Kasperek wcześniej podpisał środowe oświadczenie, a po spotkaniu z Kempą wycofał się z niego. Tłumaczył, że podpisał dokument "zbyt szybko", "bez namysłu" i "pod presją otoczenia".
Wiceszefowa klubu PJN Elżbieta Jakubiak odpiera zarzuty młodych z PiS. "To wszystko nieprawda" - powiedziała PAP. "Żaden z liderów PJN nigdy nie robił żadnej imprezy. Żadnego stanowiska nikomu za nic nie zaoferowaliśmy" - podkreśliła.
"Tak nie wolno walczyć w polityce. Proszę naszych kolegów z PiS, by tego nie robili. Takie zachowania niszczą polską politykę i tego rodzaju prowokacje nie są godne polityków, którzy się zajmują państwem" - zaznaczyła Jakubiak.
W opinii młodych działaczy PiS zmanipulowano osoby, które odeszły, przedstawiono im nieprawdziwe fakty dotyczące decyzji o wyborze Kempy. Młodzi ludzie, którzy pozostali w partii, oceniają, że kielecka młodzież była potrzebna Banasiowi i Włosowiczowi jedynie do kampanii wyborczej, a obaj politycy nie angażowali się w projekty młodzieżówek w innych powiatach niż kielecki. Działacze Forum Młodych PiS oświadczyli też, iż "w pełni popierają" decyzję o wyborze Kempy na pełnomocnika partii w województwie. Podkreślili, że świętokrzyska młodzieżówka liczy ok. 100 osób, a koło kieleckie ok. 30.

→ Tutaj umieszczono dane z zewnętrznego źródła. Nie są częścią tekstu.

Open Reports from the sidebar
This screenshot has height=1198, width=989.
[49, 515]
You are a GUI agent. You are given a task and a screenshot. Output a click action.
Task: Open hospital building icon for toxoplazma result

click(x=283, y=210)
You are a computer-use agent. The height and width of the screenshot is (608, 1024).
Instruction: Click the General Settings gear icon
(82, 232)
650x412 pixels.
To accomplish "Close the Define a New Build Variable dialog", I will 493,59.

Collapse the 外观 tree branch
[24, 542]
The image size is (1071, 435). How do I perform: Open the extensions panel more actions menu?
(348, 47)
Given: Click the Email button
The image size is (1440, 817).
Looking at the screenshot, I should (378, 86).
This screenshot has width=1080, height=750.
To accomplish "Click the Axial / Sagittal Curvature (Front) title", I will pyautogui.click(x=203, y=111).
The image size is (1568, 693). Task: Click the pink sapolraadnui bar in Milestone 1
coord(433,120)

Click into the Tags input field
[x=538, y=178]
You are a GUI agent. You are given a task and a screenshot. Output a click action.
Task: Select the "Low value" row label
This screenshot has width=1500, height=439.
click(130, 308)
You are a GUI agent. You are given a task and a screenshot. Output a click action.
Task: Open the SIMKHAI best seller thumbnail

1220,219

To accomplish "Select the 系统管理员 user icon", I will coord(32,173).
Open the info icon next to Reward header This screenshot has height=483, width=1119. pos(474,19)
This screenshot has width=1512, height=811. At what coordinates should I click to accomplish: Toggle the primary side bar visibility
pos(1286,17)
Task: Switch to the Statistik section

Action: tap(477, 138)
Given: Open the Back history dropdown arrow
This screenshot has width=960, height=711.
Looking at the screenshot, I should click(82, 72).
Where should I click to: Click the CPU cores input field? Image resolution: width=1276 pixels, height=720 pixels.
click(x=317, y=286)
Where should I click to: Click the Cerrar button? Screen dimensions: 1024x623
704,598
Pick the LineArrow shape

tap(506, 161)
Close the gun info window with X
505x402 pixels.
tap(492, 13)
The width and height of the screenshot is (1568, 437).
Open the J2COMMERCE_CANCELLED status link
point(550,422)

Tymczasem w opinii Włosowicza odejście młodych działaczy z partii to dalszy ciąg rozłamu w świętokrzyskiej organizacji PiS. Europoseł nadal nie zdecydował o swoim ewentualnym odejściu z ugrupowania; oczekuje, że Komitetu Polityczny partii cofnie swoje wcześniejsze decyzje. Piątkowe oświadczenie nazwał "kłamstwami". Dodał też, że prawdopodobnie podejmie kroki prawne w tej sprawie.
"W naszej organizacji doszło do sytuacji, w której klin wbity przez Komitet Polityczny wchodzi coraz niżej, niestety odbywa się kosztem młodzieży" - powiedział PAP Włosowicz.
"W dalszym ciągu pozostaję członkiem PiS, bo skierowałem apel do Komitetu Politycznego, by wycofał się z błędnej decyzji. Od tego czasu nie rozmawiałem z szefową PJN. Senator Banaś nie jest członkiem PJN, więc my, nie będąc w jakiejkolwiek organizacji, nie możemy niczego nikomu obiecywać. Nie posiadamy też żadnych stanowisk, więc jak możemy nimi handlować?" - argumentował deputowany do PE.
Kempa powiedziała PAP, że jeżeli potwierdzą się informację, że wywierano presję na niepełnoletnich działaczy młodzieżówki, by odeszli z partii, to podejmie kroki zmierzające do usunięcia z PiS takiej osoby.